The answer must consist solely of the lines from the one containing "This screenshot has height=525, width=920." through the last line of the records, set down exactly and without any pictures.

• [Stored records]
*****
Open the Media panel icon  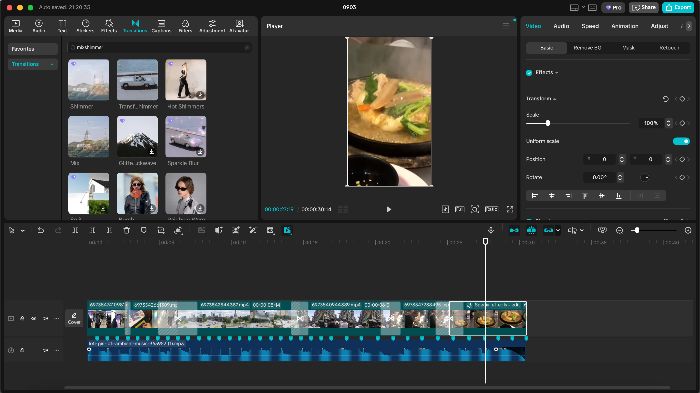click(15, 25)
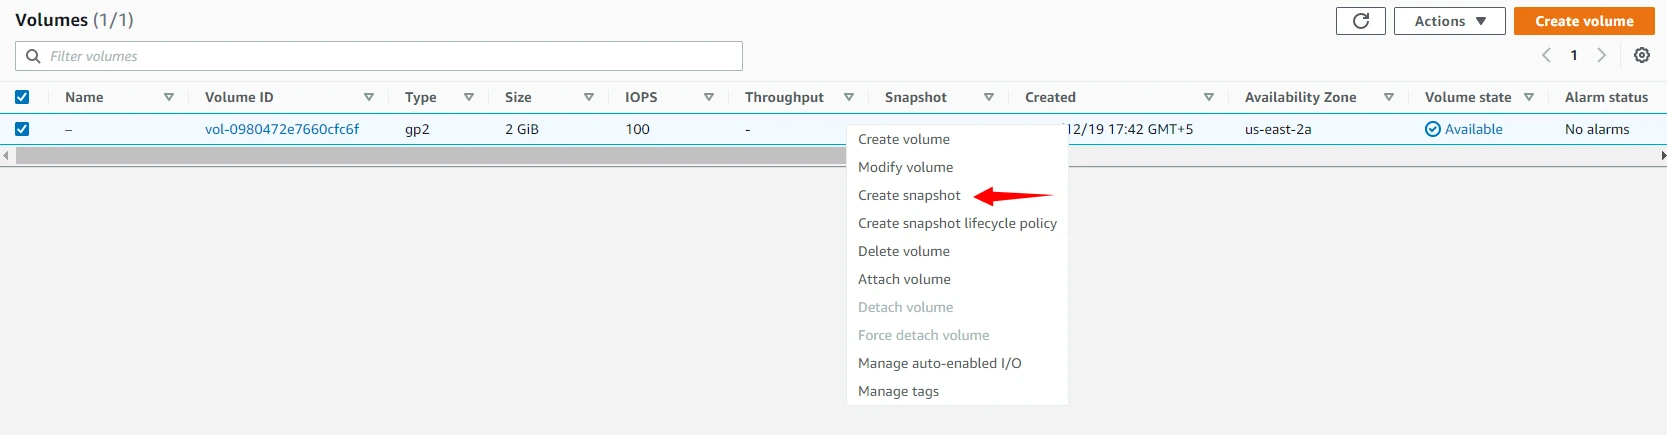Image resolution: width=1667 pixels, height=435 pixels.
Task: Select Create snapshot from context menu
Action: pyautogui.click(x=909, y=195)
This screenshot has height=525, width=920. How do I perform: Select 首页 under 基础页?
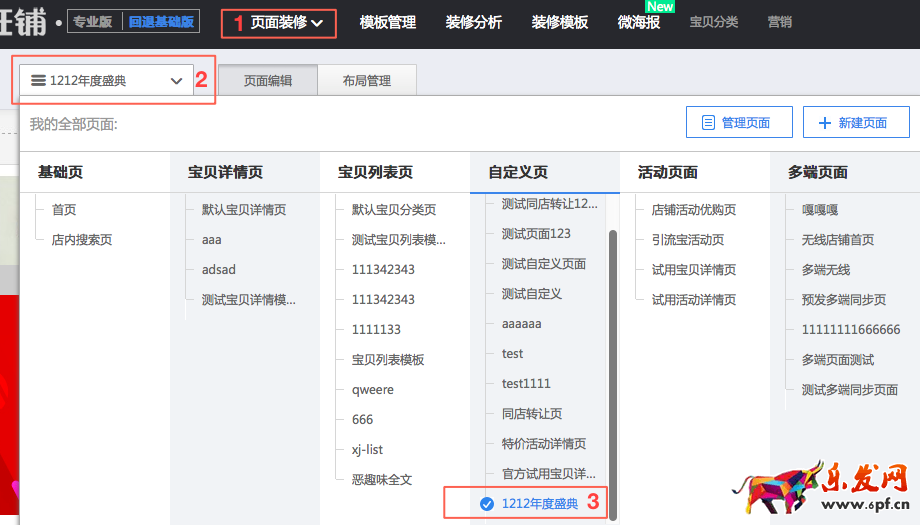[x=64, y=210]
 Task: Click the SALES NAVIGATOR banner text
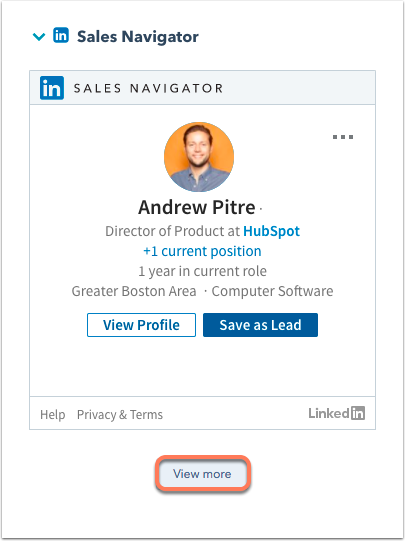click(x=148, y=88)
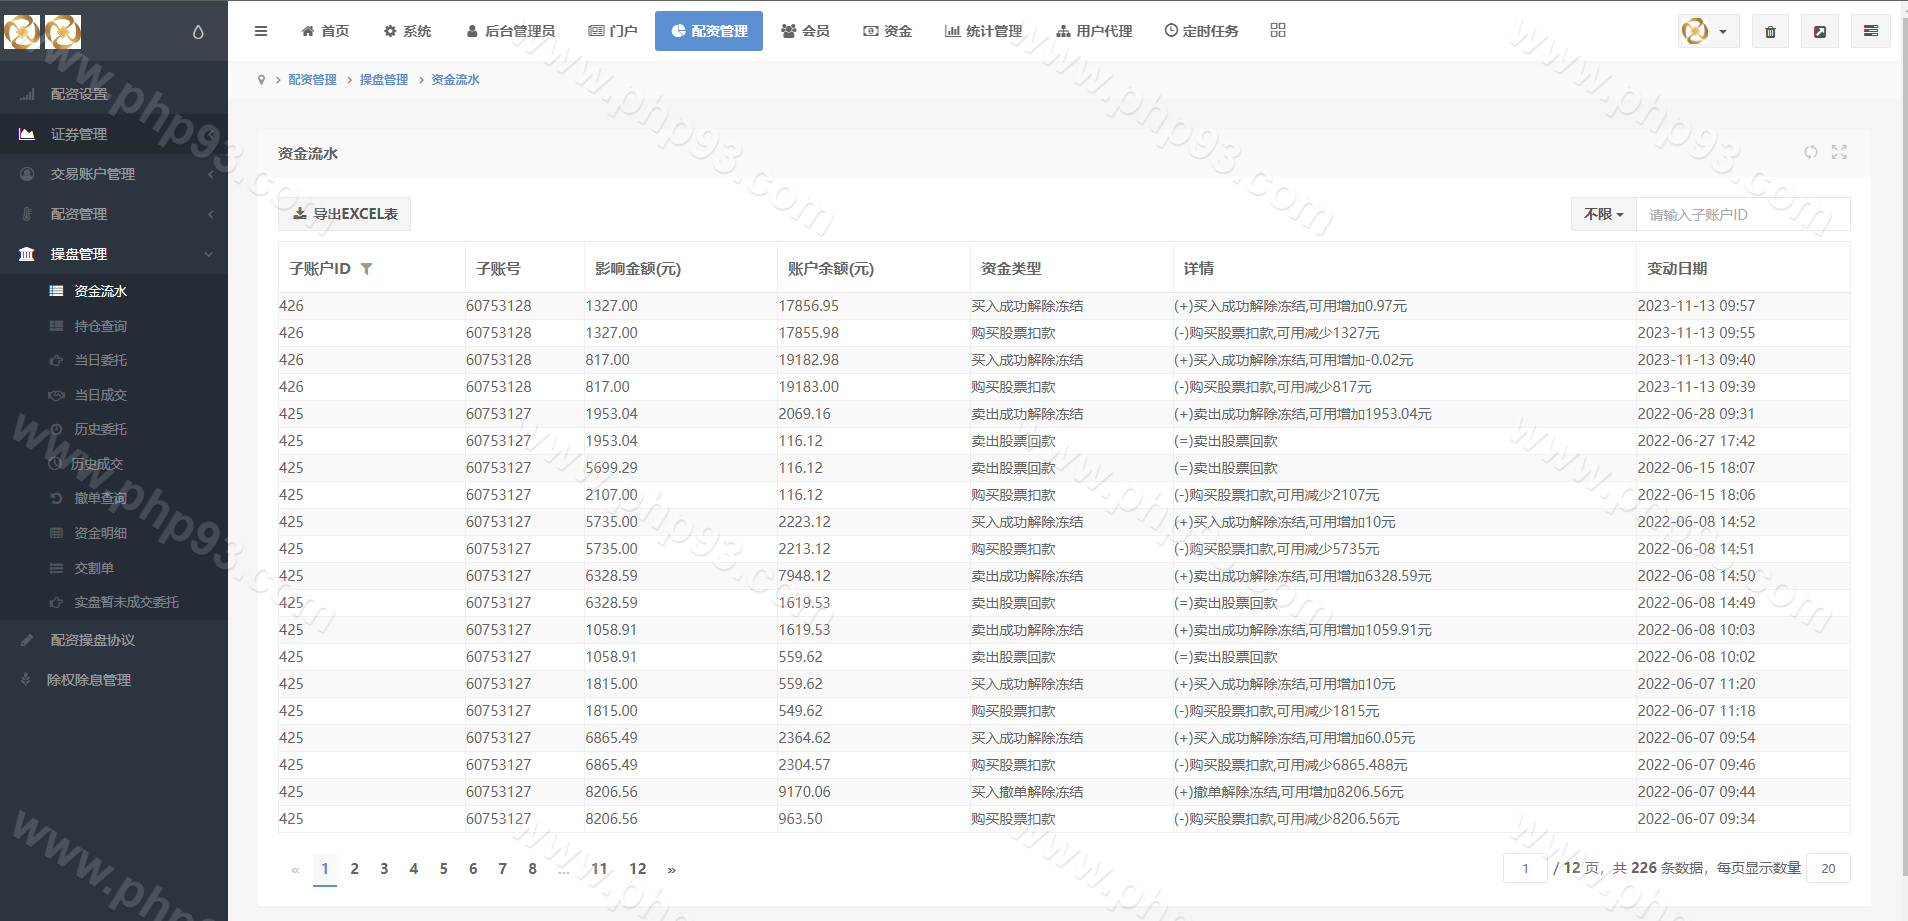Toggle fullscreen for the 资金流水 panel
This screenshot has height=921, width=1908.
[x=1839, y=152]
*****
• [Answer to this exercise]
This screenshot has height=525, width=920. How do I perform: Select 首页 under 基础页?
[x=64, y=210]
 Task: Click the SALES NAVIGATOR banner text
click(x=148, y=88)
Toggle fullscreen for the 资金流水 panel
This screenshot has height=921, width=1908.
[x=1839, y=152]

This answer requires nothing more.